◆ **Task brief**
When you reach the line containing "Click the XHE" in the entries below, start writing out each line exactly, and stop after the line containing "Click the Macintosh HD drive icon".

-*-*-

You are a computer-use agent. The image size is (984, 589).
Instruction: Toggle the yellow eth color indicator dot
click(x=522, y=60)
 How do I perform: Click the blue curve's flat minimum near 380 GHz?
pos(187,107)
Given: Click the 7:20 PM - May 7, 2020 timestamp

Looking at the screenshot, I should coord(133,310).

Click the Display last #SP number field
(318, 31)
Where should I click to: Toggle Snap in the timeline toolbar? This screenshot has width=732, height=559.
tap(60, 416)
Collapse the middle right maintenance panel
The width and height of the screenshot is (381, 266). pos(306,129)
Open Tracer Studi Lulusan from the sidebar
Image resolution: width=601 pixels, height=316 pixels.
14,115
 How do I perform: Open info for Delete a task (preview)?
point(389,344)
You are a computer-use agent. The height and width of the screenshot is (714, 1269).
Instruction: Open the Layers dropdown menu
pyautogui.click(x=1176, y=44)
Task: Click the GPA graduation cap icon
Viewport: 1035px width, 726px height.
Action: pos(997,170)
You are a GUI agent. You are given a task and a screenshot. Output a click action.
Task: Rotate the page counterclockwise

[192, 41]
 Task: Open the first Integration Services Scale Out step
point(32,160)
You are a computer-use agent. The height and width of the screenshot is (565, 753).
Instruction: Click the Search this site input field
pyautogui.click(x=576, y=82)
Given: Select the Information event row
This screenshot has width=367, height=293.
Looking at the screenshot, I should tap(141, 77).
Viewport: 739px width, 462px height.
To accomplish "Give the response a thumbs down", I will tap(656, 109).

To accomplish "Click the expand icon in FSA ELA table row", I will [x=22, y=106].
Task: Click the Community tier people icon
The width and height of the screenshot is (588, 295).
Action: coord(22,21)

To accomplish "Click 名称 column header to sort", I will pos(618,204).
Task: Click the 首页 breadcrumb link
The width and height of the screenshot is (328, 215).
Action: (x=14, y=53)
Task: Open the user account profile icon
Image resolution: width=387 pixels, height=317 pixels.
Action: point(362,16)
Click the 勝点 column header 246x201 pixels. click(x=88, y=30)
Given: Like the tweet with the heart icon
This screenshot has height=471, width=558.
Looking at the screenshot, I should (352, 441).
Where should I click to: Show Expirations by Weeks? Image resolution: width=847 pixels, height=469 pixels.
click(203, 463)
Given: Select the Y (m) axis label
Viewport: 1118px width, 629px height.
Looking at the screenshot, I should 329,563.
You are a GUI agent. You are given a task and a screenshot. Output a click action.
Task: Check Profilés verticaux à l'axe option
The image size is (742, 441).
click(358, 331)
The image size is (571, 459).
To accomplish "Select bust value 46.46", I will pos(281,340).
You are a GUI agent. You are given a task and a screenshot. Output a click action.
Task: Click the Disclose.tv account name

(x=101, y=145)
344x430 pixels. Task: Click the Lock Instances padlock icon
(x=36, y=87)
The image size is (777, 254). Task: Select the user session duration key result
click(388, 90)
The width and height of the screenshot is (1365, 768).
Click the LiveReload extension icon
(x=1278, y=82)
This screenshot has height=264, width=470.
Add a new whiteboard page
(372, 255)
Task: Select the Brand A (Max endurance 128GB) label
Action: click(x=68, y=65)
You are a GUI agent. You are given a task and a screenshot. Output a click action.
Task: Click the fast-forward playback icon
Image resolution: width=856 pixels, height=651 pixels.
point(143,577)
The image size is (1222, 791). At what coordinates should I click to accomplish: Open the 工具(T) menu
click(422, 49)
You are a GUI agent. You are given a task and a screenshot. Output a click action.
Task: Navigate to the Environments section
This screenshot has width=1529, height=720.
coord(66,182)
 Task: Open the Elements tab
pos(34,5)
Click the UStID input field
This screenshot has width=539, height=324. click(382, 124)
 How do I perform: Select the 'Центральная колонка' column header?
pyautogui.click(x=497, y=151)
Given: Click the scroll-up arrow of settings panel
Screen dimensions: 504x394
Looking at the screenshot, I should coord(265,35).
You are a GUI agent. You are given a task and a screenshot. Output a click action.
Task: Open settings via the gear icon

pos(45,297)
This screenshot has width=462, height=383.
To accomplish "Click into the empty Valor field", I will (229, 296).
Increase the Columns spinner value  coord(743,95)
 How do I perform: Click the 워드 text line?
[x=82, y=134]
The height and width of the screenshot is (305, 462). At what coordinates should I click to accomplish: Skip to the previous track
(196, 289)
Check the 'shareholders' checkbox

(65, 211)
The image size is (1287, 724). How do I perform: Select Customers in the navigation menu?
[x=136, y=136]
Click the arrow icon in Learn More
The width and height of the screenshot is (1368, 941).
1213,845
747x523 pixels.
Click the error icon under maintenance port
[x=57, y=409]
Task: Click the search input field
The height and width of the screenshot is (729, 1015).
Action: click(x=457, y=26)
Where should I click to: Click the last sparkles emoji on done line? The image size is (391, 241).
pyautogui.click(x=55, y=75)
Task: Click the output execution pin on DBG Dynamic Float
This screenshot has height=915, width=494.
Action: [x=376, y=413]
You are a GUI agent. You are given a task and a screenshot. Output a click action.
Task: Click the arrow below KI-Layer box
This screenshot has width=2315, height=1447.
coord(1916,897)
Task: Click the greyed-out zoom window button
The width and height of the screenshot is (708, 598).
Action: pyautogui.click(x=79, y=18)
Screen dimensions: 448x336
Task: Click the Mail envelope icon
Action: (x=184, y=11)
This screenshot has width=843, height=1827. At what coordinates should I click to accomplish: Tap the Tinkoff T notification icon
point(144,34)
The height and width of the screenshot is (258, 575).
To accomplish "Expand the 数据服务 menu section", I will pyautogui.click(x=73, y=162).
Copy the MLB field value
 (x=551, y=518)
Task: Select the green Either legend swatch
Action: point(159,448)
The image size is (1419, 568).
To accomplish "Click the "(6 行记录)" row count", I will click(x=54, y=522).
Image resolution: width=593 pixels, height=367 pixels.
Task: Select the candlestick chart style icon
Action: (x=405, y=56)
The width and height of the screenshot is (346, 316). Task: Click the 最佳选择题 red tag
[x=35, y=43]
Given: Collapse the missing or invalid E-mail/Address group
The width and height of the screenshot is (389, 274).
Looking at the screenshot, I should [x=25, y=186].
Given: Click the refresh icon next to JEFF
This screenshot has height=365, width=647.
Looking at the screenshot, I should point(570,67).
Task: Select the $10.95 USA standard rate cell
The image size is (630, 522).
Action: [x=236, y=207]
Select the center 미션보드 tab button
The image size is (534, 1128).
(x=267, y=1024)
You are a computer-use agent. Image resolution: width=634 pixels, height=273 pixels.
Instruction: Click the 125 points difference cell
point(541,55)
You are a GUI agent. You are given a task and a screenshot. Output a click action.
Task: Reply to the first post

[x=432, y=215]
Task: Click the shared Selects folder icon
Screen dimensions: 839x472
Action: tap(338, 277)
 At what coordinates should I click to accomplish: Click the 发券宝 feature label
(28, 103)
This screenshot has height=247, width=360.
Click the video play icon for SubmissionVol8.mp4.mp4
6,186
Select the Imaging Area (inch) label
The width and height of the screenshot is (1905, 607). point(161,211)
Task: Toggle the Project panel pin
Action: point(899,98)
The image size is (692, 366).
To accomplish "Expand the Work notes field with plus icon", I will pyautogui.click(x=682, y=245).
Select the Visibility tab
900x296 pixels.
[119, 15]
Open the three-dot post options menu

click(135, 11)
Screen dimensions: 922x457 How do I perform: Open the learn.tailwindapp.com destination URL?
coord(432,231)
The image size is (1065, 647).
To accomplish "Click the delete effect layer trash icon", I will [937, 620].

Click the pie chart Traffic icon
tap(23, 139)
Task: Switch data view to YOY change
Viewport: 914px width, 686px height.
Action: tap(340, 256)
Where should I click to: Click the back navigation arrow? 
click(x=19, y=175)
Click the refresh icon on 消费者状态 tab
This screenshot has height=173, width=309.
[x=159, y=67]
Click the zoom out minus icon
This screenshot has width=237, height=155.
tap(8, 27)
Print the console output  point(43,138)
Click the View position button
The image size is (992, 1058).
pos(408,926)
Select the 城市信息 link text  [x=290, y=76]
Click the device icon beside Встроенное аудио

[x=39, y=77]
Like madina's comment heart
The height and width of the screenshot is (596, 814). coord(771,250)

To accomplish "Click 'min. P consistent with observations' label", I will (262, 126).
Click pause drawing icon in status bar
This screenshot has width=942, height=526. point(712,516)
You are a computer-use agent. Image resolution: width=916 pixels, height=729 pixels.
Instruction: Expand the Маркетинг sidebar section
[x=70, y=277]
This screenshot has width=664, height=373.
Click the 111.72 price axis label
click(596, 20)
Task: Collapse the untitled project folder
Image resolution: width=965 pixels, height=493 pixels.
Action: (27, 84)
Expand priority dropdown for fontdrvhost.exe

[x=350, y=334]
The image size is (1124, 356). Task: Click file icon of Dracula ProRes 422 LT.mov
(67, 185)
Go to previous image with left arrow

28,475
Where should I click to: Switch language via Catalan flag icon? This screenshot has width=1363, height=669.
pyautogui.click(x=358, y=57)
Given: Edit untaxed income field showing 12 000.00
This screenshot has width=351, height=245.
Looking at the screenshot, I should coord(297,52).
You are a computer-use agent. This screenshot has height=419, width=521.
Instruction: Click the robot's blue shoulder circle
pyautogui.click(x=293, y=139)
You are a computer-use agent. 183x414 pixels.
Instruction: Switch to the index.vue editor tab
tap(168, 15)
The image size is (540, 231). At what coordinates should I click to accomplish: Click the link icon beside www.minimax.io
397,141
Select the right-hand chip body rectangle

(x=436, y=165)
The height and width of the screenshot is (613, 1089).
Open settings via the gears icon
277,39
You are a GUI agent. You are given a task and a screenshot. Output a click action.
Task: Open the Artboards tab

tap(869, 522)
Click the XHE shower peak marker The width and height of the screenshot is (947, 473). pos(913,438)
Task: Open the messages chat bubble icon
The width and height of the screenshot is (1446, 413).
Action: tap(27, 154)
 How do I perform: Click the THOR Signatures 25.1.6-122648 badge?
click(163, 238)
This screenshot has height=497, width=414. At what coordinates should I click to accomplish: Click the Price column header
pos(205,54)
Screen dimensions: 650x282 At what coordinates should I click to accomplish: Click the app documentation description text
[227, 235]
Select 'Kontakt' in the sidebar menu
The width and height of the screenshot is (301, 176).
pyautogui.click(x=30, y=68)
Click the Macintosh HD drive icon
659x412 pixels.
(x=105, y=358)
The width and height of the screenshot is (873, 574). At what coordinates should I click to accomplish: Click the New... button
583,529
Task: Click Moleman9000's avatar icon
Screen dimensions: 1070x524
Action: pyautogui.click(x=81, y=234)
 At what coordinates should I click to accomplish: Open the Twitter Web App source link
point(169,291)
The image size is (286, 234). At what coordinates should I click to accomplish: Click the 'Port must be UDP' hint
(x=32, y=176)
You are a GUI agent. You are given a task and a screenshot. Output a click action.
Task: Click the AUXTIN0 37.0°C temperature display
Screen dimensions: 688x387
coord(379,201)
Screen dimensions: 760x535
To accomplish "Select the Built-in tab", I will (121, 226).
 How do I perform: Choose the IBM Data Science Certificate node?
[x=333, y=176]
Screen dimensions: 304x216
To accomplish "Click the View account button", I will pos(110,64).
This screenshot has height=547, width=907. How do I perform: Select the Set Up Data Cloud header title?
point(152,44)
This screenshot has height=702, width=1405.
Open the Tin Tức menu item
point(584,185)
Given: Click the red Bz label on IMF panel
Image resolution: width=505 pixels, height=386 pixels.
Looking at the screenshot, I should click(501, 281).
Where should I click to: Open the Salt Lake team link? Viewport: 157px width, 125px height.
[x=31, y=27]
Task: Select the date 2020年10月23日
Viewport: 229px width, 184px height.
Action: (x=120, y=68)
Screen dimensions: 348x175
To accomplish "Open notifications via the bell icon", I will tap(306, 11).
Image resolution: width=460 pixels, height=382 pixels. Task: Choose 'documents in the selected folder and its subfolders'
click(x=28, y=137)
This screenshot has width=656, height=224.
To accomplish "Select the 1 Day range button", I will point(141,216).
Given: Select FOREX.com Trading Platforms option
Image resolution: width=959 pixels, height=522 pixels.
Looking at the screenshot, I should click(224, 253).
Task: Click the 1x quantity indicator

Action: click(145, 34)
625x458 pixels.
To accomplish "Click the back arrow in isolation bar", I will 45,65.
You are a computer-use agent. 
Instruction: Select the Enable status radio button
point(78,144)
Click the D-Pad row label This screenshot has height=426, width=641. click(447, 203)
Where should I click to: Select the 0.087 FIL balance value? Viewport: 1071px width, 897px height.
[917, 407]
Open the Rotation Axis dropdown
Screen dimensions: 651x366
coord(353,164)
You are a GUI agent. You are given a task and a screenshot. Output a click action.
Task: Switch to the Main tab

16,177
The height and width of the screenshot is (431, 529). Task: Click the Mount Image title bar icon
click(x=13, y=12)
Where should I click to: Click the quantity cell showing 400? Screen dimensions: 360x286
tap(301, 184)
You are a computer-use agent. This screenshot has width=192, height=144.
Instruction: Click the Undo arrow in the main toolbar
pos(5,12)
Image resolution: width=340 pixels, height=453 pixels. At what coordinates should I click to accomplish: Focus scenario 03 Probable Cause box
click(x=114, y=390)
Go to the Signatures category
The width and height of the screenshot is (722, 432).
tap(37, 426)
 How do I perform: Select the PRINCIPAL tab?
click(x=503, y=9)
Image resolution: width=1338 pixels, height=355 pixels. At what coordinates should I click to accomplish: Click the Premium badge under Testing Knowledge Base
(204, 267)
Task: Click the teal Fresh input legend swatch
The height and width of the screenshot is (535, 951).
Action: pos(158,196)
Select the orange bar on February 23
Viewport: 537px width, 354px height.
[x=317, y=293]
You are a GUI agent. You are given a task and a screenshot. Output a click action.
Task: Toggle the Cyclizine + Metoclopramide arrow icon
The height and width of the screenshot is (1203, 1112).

-*-*-

◆ **Exercise solution**
Click the XHE shower peak marker The width and height of the screenshot is (947, 473). pos(913,438)
Task: Open the messages chat bubble icon
The width and height of the screenshot is (1446, 413).
Action: tap(27, 154)
 How do I perform: Click the THOR Signatures 25.1.6-122648 badge?
click(163, 238)
This screenshot has height=497, width=414. At what coordinates should I click to accomplish: Click the Price column header
pos(205,54)
Screen dimensions: 650x282 At what coordinates should I click to accomplish: Click the app documentation description text
[227, 235]
Select 'Kontakt' in the sidebar menu
The width and height of the screenshot is (301, 176).
pyautogui.click(x=30, y=68)
Click the Macintosh HD drive icon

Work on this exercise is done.